Pixel coordinate grounding data
..........

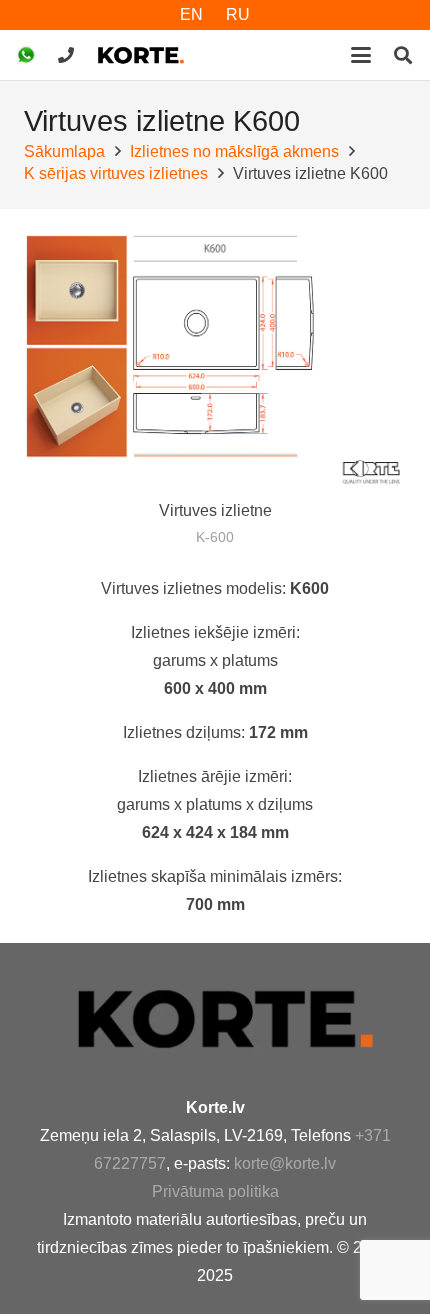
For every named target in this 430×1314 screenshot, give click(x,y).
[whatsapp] (26, 55)
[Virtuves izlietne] (215, 360)
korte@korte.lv (285, 1163)
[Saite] (66, 54)
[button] (361, 55)
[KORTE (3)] (141, 55)
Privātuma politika (215, 1191)
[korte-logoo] (240, 1018)
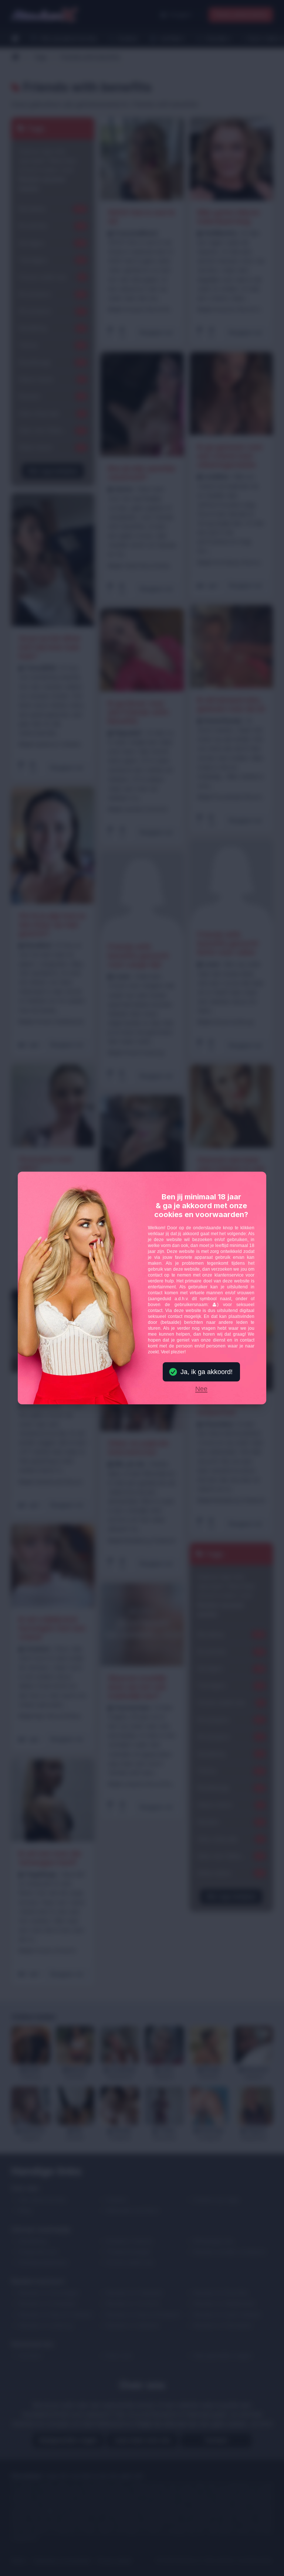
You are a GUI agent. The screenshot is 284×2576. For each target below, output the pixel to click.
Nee (201, 1389)
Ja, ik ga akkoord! (206, 1372)
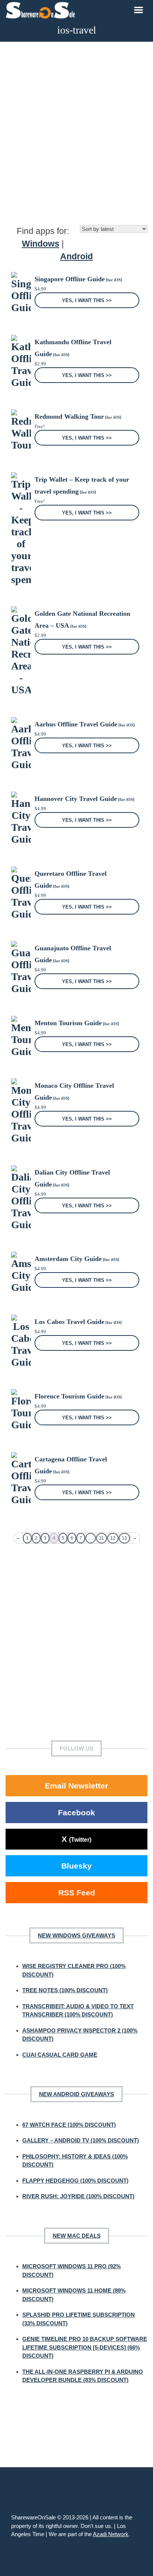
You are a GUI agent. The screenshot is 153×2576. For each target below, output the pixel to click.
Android (76, 256)
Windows (40, 243)
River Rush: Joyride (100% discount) (78, 2196)
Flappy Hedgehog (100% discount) (75, 2180)
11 (101, 1538)
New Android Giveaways (76, 2094)
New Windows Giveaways (76, 1935)
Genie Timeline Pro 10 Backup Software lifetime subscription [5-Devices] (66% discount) (84, 2347)
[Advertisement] (76, 133)
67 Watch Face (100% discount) (69, 2125)
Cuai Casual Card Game (59, 2054)
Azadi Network (110, 2534)
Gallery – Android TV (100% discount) (80, 2140)
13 (124, 1538)
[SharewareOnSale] (42, 9)
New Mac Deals (77, 2236)
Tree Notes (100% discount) (65, 1990)
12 (112, 1538)
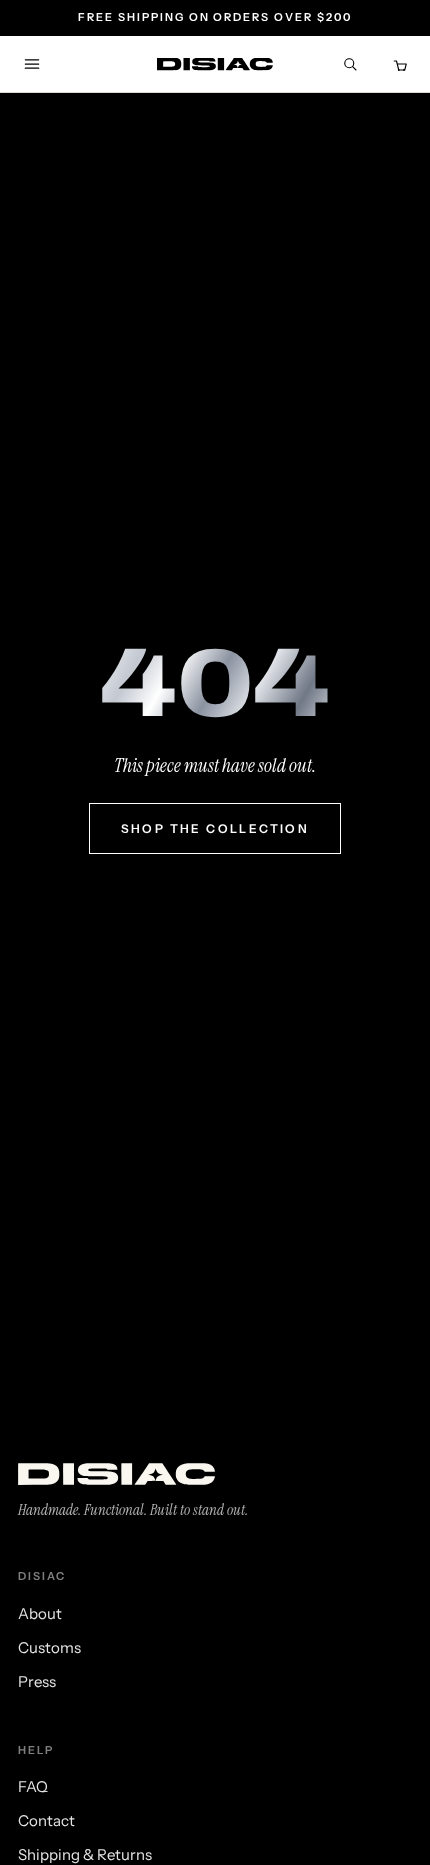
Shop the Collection (215, 828)
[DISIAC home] (215, 64)
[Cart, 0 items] (398, 64)
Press (37, 1681)
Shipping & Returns (85, 1854)
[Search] (350, 64)
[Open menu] (32, 64)
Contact (46, 1820)
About (40, 1613)
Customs (49, 1647)
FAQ (33, 1786)
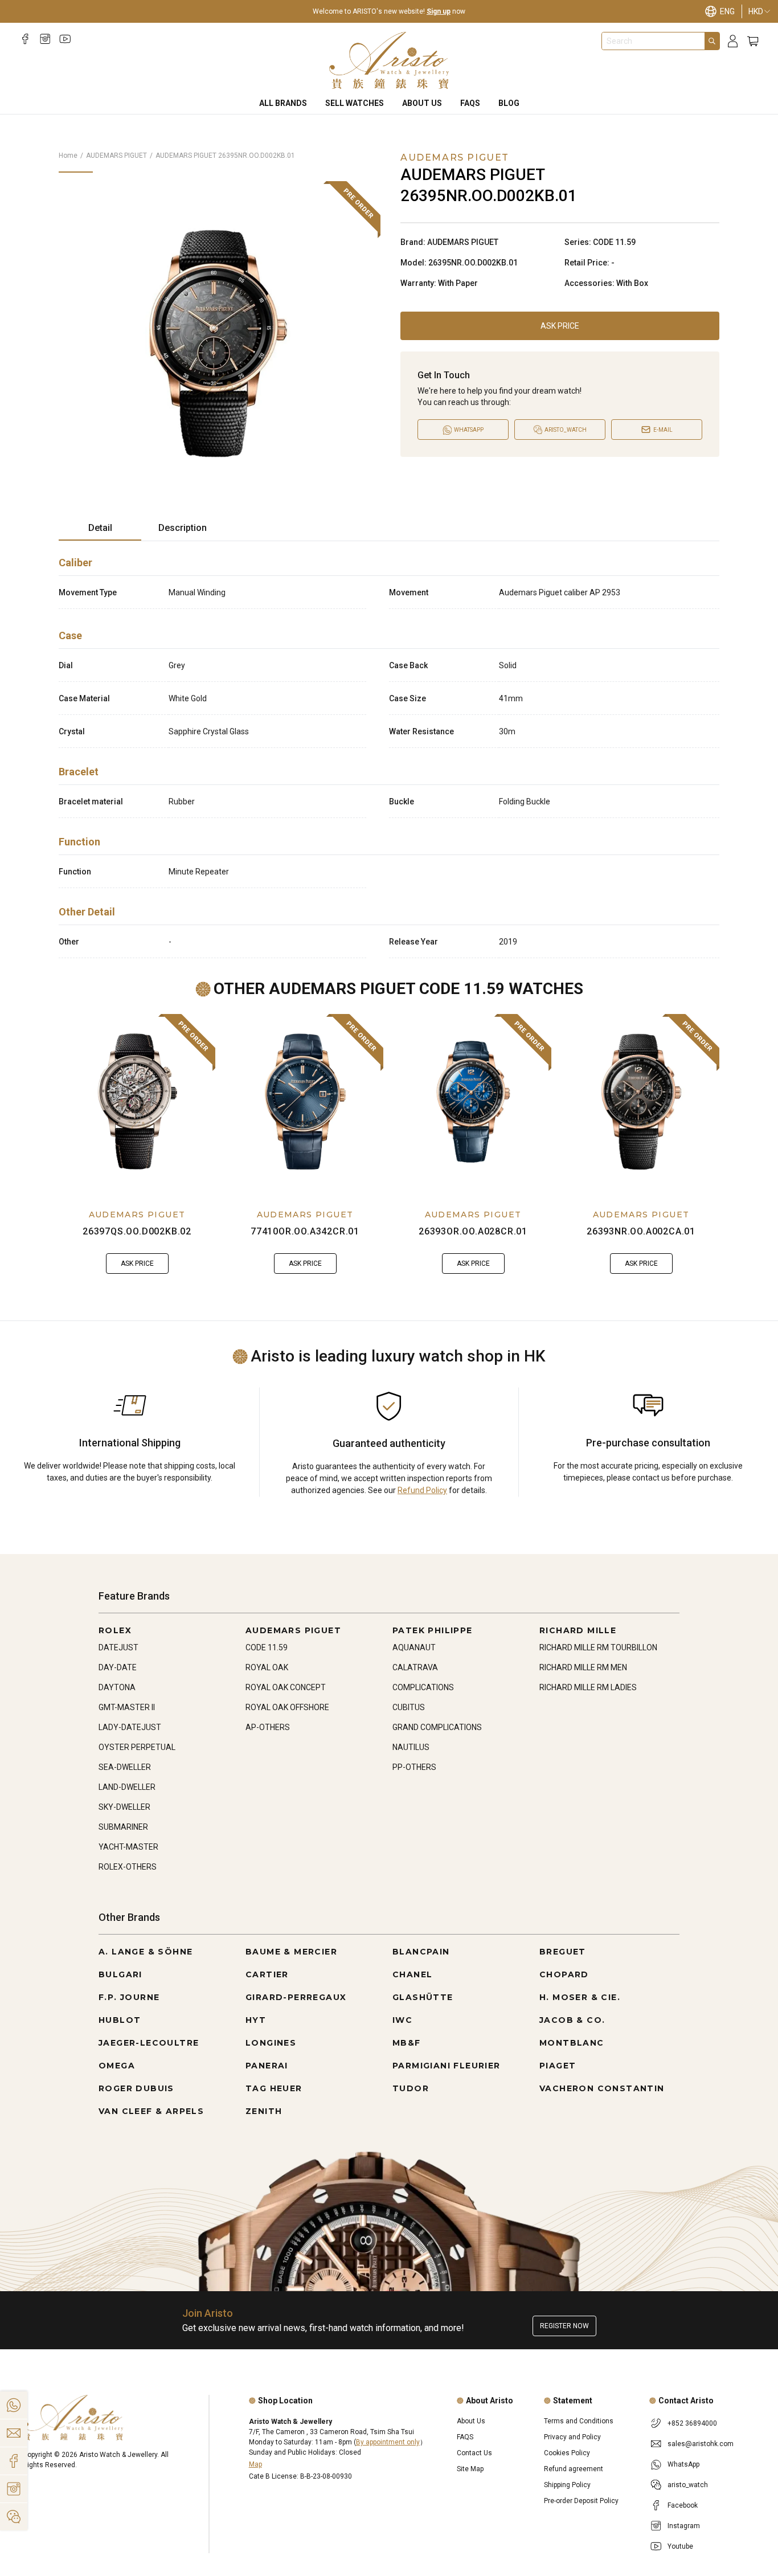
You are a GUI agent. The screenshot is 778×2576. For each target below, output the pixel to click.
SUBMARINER (123, 1826)
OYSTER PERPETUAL (137, 1747)
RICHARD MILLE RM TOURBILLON (598, 1647)
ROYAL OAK (266, 1667)
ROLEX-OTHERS (128, 1866)
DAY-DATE (118, 1667)
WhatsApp (683, 2464)
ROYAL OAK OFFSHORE (287, 1707)
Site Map (470, 2469)
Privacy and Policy (572, 2437)
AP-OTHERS (267, 1727)
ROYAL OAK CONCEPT (285, 1687)
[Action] (13, 2516)
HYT (255, 2020)
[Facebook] (25, 39)
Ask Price (559, 325)
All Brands (283, 103)
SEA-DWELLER (125, 1767)
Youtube (680, 2546)
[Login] (733, 41)
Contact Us (474, 2453)
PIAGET (557, 2065)
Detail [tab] (100, 527)
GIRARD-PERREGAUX (295, 1997)
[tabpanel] (389, 754)
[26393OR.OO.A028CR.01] (473, 1101)
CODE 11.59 (266, 1647)
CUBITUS (408, 1707)
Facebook (683, 2505)
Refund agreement (573, 2469)
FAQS (470, 103)
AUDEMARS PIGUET (116, 156)
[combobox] (653, 41)
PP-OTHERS (414, 1767)
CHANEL (412, 1974)
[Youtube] (65, 39)
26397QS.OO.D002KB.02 (137, 1231)
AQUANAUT (414, 1647)
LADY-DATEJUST (130, 1727)
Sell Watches (354, 103)
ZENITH (263, 2111)
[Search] (712, 41)
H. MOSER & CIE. (579, 1997)
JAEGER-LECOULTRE (149, 2043)
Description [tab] (182, 527)
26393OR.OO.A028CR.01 (473, 1231)
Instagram (684, 2526)
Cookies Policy (567, 2453)
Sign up (439, 11)
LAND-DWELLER (127, 1787)
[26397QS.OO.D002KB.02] (137, 1101)
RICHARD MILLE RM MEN (583, 1667)
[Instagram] (45, 39)
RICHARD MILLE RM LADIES (588, 1687)
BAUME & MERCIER (291, 1952)
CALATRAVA (415, 1667)
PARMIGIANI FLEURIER (446, 2065)
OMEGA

..........

> _WHAT THIS TASK INVOLVES_: Print the entries as they stand, first line through the line holding "Cuai Casual Card Game (59, 2054)", with every picture removed.

> _WORKED SOLUTION_:
For every named target in this 430×1314 screenshot, give click(x,y).
[whatsapp] (26, 55)
[Virtuves izlietne] (215, 360)
korte@korte.lv (285, 1163)
[Saite] (66, 54)
[button] (361, 55)
[KORTE (3)] (141, 55)
Privātuma politika (215, 1191)
[korte-logoo] (240, 1018)
You are a GUI agent. The screenshot is 284×2576. For each target below, output the pixel to click.
Nee (201, 1389)
Ja, ik ga akkoord! (206, 1372)
You are a GUI agent. The screenshot is 153×2576. For each target below, output the pixel to click.
Android (76, 256)
Windows (40, 243)
River Rush: Joyride (100% discount) (78, 2196)
Flappy Hedgehog (100% discount) (75, 2180)
11 (101, 1538)
New Android Giveaways (76, 2094)
New Windows Giveaways (76, 1935)
Genie Timeline Pro 10 Backup Software lifetime subscription [5-Devices] (66% discount) (84, 2347)
[Advertisement] (76, 133)
67 Watch Face (100% discount) (69, 2125)
Cuai Casual Card Game (59, 2054)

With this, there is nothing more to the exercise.